Par un mémoire en défense, enregistré le 1er juillet 2020, et par un mémoire, enregistré le 9 septembre 2020, le ministre de l'économie, des finances et de la relance conclut au rejet de la requête.

Il soutient que :

- la proposition de rectification adressée le 12 décembre 2014 à M. et Mme C..., qui ne se réfère à aucune correspondance qui aurait été précédemment reçue par ces derniers, est suffisamment motivée au regard des règles énoncées aux articles L. 57 et R. 57-1 du livre des procédures fiscales ; contrairement à ce que les appelants soutiennent, le service a annexé à cette proposition de rectification la copie des documents qui justifient son analyse en ce qui concerne la SCI B..., dont M. et Mme C... sont les associés, de sorte qu'ils disposaient des éléments utiles à leur permettre de présenter des observations ;

- l'administration n'a pas méconnu les dispositions de l'article L. 76 B du livre des procédures fiscales en ne communiquant pas spontanément à M. et Mme C... ceux des documents obtenus par le service auprès de tiers dont ils n'avaient pas demandé la communication avant la mise en recouvrement des impositions en litige ; en outre, la proposition de rectification du 12 décembre 2014 mentionne l'origine et la teneur de ces documents avec une précision suffisante pour qu'ils soient mis à même de demander leur communication ;

- les dispositions de l'article 170 decies de l'annexe IV au code général des impôts, pris pour l'application de l'article 199 undecies A de ce code, dont les appelants font une interprétation restrictive, doivent s'appliquer de façon concomitante et renvoient explicitement à la notion de programme immobilier ; les rehaussements notifiés à M. et Mme C... se fondent sur une interprétation de ces dispositions et non sur la doctrine administrative, laquelle ne fait d'ailleurs que commenter ces dispositions ; au demeurant, le contrat conclu par la société de droit calédonien Jeorca et la SCI B... révèle que l'investissement que M. et Mme C... ont contribué à financer concerne un " lot-volume " qui s'insère dans un même ensemble immobilier et qui n'est pas individualisable ; en conséquence, il convient de tenir compte du programme immobilier dans son ensemble, soit d'un investissement total s'élevant à 2 597 499 euros, pour apprécier si le seuil de deux millions d'euros, au-delà duquel un agrément ministériel préalable est requis, est ou non dépassé, sans qu'ait d'incidence le découpage artificiel de ce programme auprès de quatorze société civiles immobilières, alors d'ailleurs que le permis de construire a été sollicité et obtenu par la société Jeorca ; cet agrément étant requis, c'est à bon droit que l'administration a remis en cause le bénéfice de la réduction d'impôt dont M. et Mme C... avaient cru pouvoir bénéficier pour leur investissement ;

- les appelants ne peuvent opposer à l'administration, sur le fondement de l'article L. 80 A du livre des procédures fiscales, d'une part, une doctrine administrative dont ils ne font qu'une lecture partielle et, d'autre part, deux doctrines administrative qui ne sont plus en vigueur depuis le 1er novembre 2009.
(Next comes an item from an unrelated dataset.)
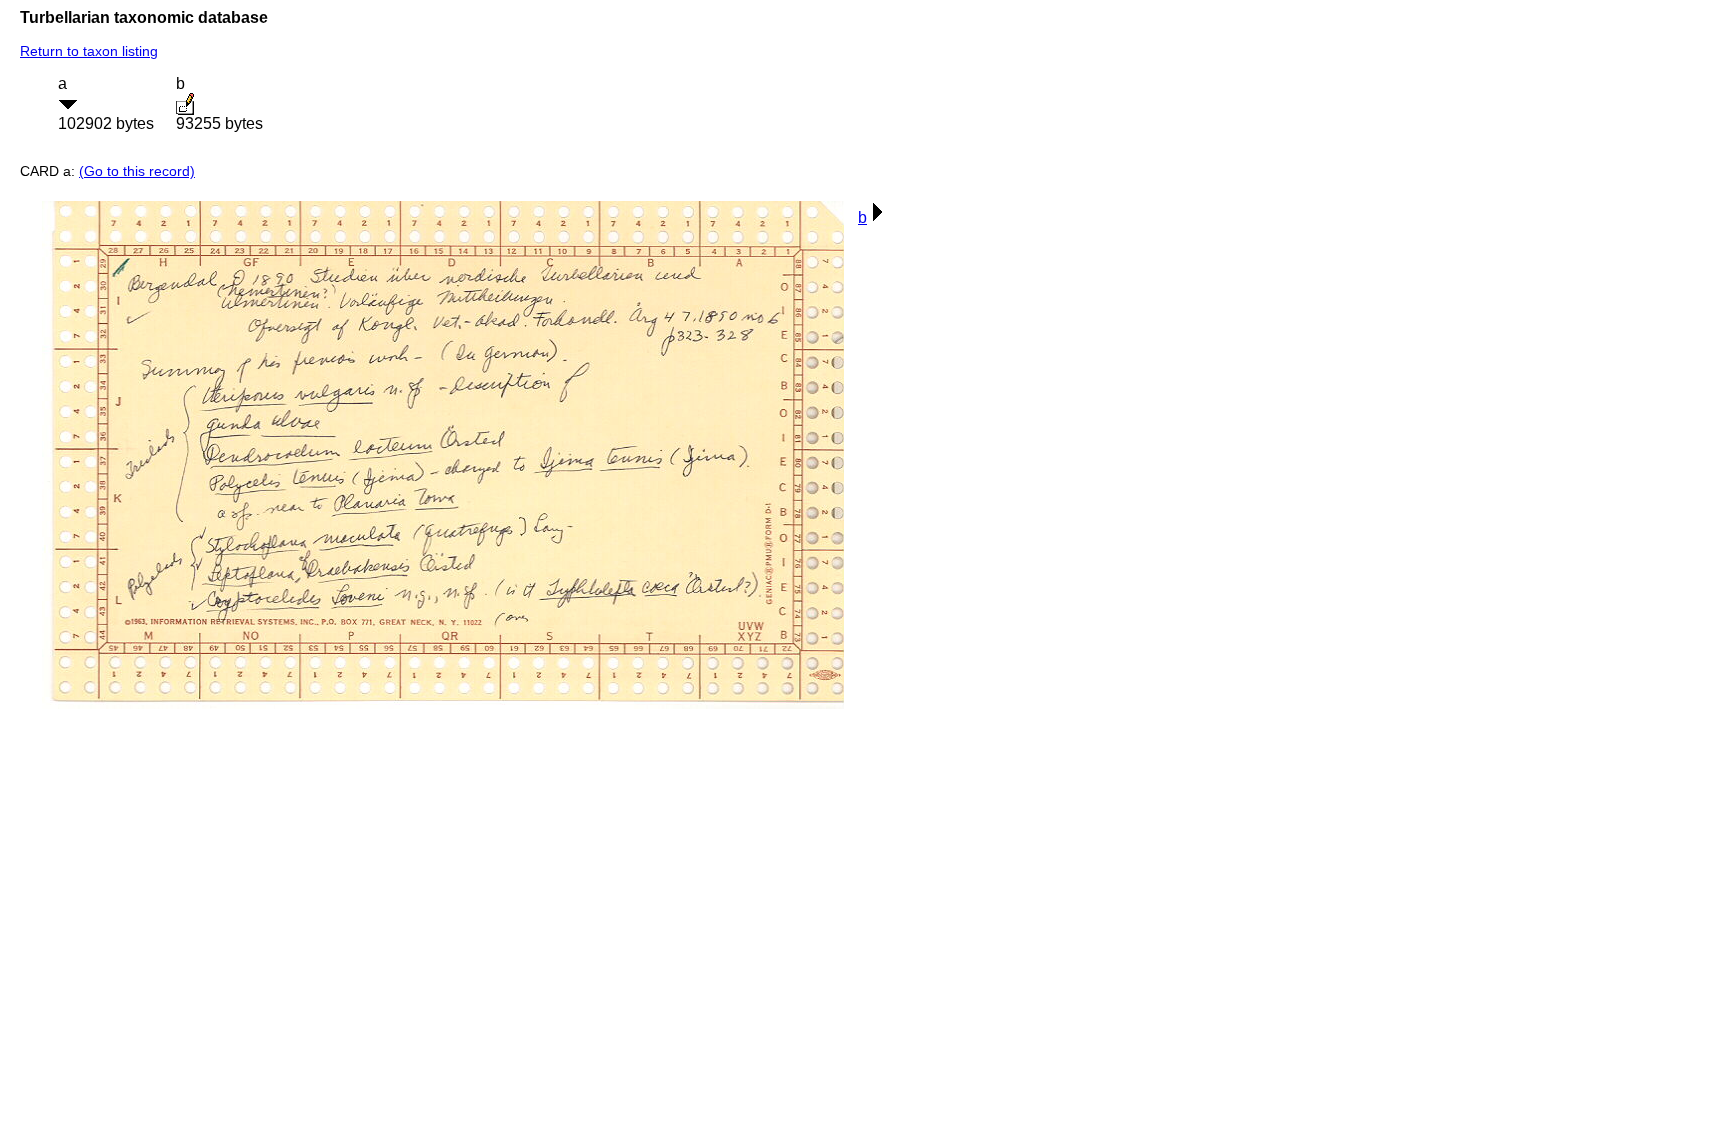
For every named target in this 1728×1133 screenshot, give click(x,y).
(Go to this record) (137, 171)
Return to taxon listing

Vu les autres pièces du dossier.

Vu :

- la convention conclue entre le gouvernement de la République française et le Conseil de gouvernement de la Nouvelle-Calédonie et de ses dépendances en vue d'éviter les doubles impositions et de prévenir l'évasion fiscale, signée à Nouméa le 31 mars 1983 et à Paris le 5 mai 1983, ainsi que le protocole qui y est annexé ;

- le code général des impôts et le livre des procédures fiscales ;

- le code de justice administrative.

Les parties ont été régulièrement averties du jour de l'audience.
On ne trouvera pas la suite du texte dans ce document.